Posted: Mon Apr 25, 2011 4:49 pm
by SRSDDS
Kiralynx wrote:
Before the discovery of insulin, one of the most common dietary treatments of diabetes mellitus was a high-fat, low-carbohydrate diet. A review of Frederick M. Allen's case histories shows that a 70% fat, 8% carbohydrate diet could eliminate glycosuria among hospitalized patients. A reconsideration of the role of the high-fat, low-carbohydrate diet for the treatment of diabetes mellitus is in order.[/b]
Kiralynx,
The low carb, high fat/protein diet works to "control" blood glucose only because fat and protein are much more slowly metabolized and place a commensurately lower strain on the compromised metabolism of a diabetic. However, that diet comes with a truly deadly consequence--it causes ketoacidosis. My grandfather lasted about 6 years on just such a diet until he went into an acidosis coma and died. Aside from ketoacidosis death, a high fat diet is certainly not beneficial for one's cardiac health.

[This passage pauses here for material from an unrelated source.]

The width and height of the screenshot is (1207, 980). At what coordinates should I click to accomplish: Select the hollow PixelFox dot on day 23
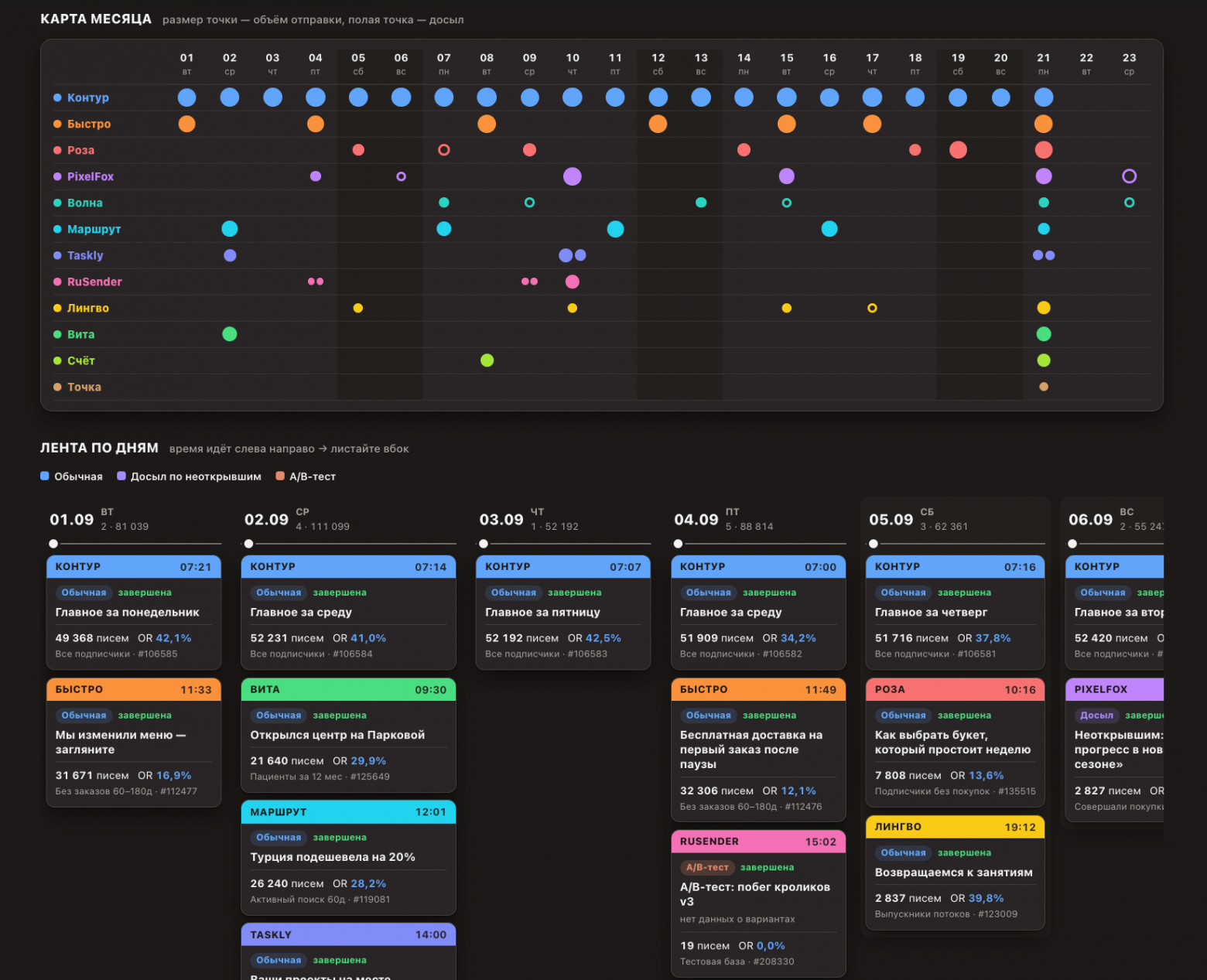pyautogui.click(x=1130, y=176)
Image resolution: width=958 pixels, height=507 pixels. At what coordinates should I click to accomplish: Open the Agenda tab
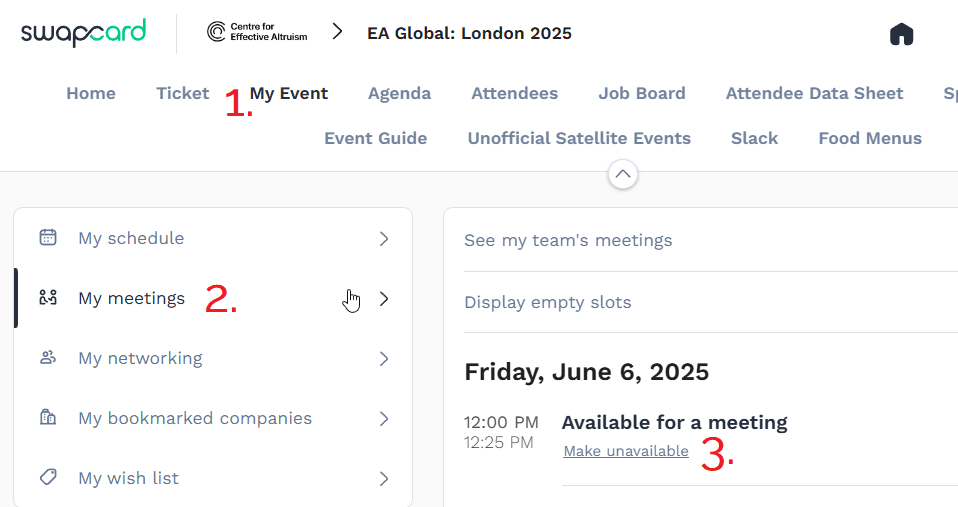pos(399,94)
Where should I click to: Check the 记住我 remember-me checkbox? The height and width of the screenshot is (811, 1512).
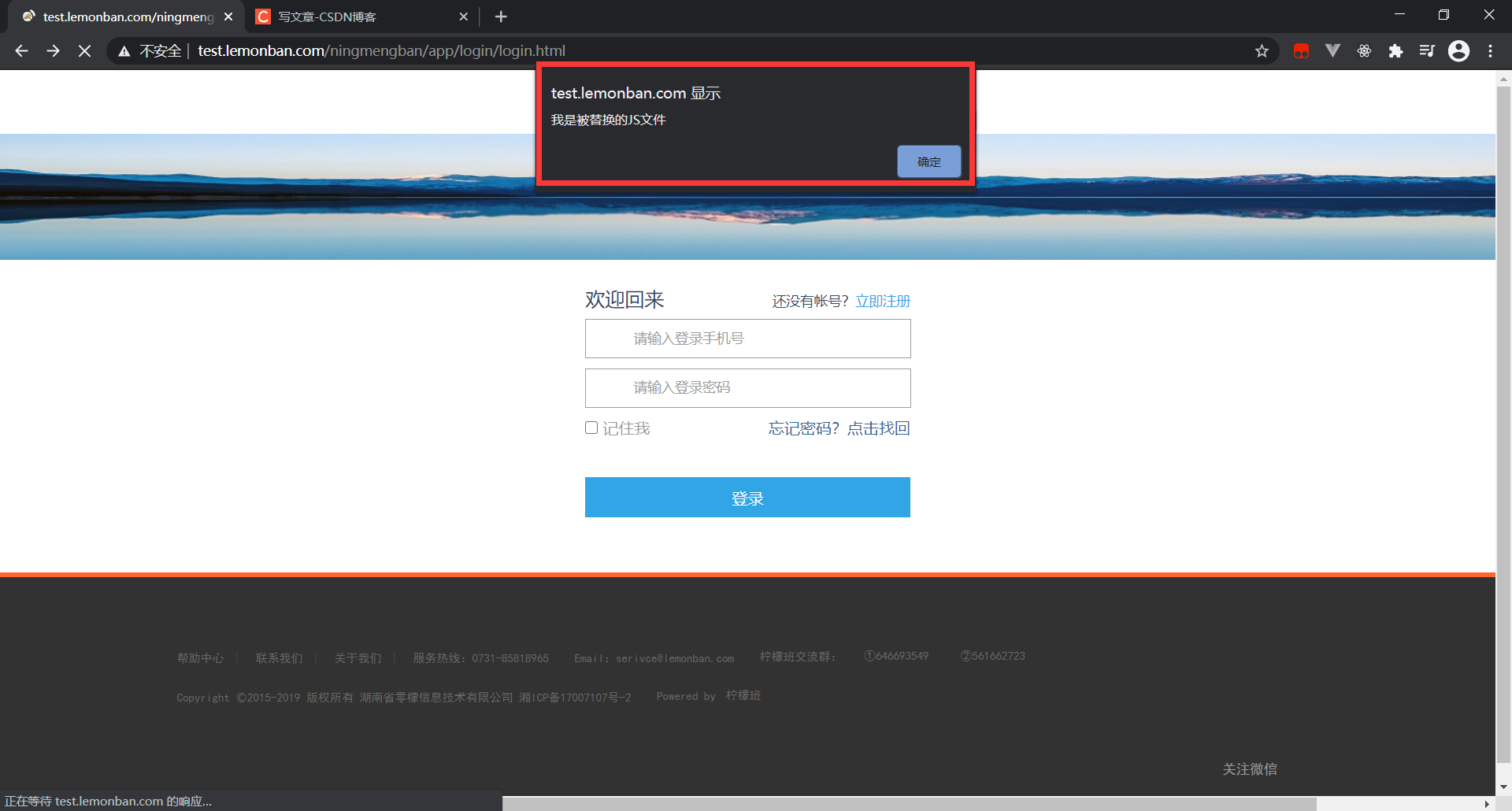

And, no matter what the reason, if you present with a fasting blood glucose of over 140, and have a blood glucose over 180 during a glucose tolerance test, you are by definition diabetic.

Cheers,
Stephen

Re: Diabetes

Posted: Mon Apr 25, 2011 7:29 pm
by LaCansada
To add to all the confusion, please bear in mind that type 1 and Type 2 diabetes are completely separate illnesses. As a nearly life-long type 1 diabetic, I produce no insulin. I do not have insulin resistance that will improve with weight loss as is characteristic of type 2. I believe that having severe undiagnosed OSA, contributed to my morning pre-dawn high sugars by elevating them even more by creating a "flight or fight" kind of trauma to the body by not breathing multiple times each hour. This releases cortisol (the stress hormone) into the system which elevates blood sugar. I am assuming that the same dynamic would operate in type 2 diabetics, however, I am not positive. I am not saying this causes diabetes. I am saying that, in my case, it made my control worse. And, for years, I had no idea why. Nor did the diabetes team at the Univ of Maryland medical center. I think that all type 1 diabetics, even if they are on the lean side (as am I), with poor morning glucose control, need to be screened for symptoms of OSA.